• **To do**:
In the data below, find every line that has the string "Expand", and copy it.

• **Material for this task**:
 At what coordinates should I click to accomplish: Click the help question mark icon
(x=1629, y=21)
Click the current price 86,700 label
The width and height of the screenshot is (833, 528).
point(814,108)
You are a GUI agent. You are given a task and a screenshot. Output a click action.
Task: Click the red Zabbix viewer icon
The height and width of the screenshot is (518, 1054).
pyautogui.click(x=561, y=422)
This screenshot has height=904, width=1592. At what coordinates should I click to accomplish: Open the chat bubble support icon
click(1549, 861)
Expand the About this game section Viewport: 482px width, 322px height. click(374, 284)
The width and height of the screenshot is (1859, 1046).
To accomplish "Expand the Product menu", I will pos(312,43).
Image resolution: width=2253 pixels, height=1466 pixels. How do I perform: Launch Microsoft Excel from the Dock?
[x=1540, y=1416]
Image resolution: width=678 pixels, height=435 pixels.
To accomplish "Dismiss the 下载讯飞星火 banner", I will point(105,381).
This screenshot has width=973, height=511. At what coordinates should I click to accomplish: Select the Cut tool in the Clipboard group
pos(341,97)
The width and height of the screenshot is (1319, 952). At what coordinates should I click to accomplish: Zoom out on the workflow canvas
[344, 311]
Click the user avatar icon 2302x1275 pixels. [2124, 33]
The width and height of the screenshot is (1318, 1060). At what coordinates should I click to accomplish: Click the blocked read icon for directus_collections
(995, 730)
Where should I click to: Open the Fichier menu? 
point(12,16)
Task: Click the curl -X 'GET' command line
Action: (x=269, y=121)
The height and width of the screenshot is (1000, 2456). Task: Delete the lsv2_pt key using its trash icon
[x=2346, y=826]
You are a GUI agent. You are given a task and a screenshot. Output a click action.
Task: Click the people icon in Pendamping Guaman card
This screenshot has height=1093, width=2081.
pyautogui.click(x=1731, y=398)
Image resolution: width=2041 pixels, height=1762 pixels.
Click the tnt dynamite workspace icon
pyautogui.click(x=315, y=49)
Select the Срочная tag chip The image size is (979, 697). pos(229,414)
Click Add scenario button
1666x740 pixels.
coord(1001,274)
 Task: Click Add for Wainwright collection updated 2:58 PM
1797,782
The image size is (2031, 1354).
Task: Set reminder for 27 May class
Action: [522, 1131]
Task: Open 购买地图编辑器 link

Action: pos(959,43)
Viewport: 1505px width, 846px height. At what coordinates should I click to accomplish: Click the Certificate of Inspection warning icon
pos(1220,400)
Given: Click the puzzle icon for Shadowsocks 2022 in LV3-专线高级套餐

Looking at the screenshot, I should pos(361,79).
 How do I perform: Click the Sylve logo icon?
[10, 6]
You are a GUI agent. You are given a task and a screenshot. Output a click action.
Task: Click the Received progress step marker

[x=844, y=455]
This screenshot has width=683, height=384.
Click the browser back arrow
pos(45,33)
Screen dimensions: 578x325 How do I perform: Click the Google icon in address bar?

• **Answer to the problem**:
Expand the About this game section Viewport: 482px width, 322px height. click(374, 284)
To accomplish "Expand the Product menu", I will pos(312,43).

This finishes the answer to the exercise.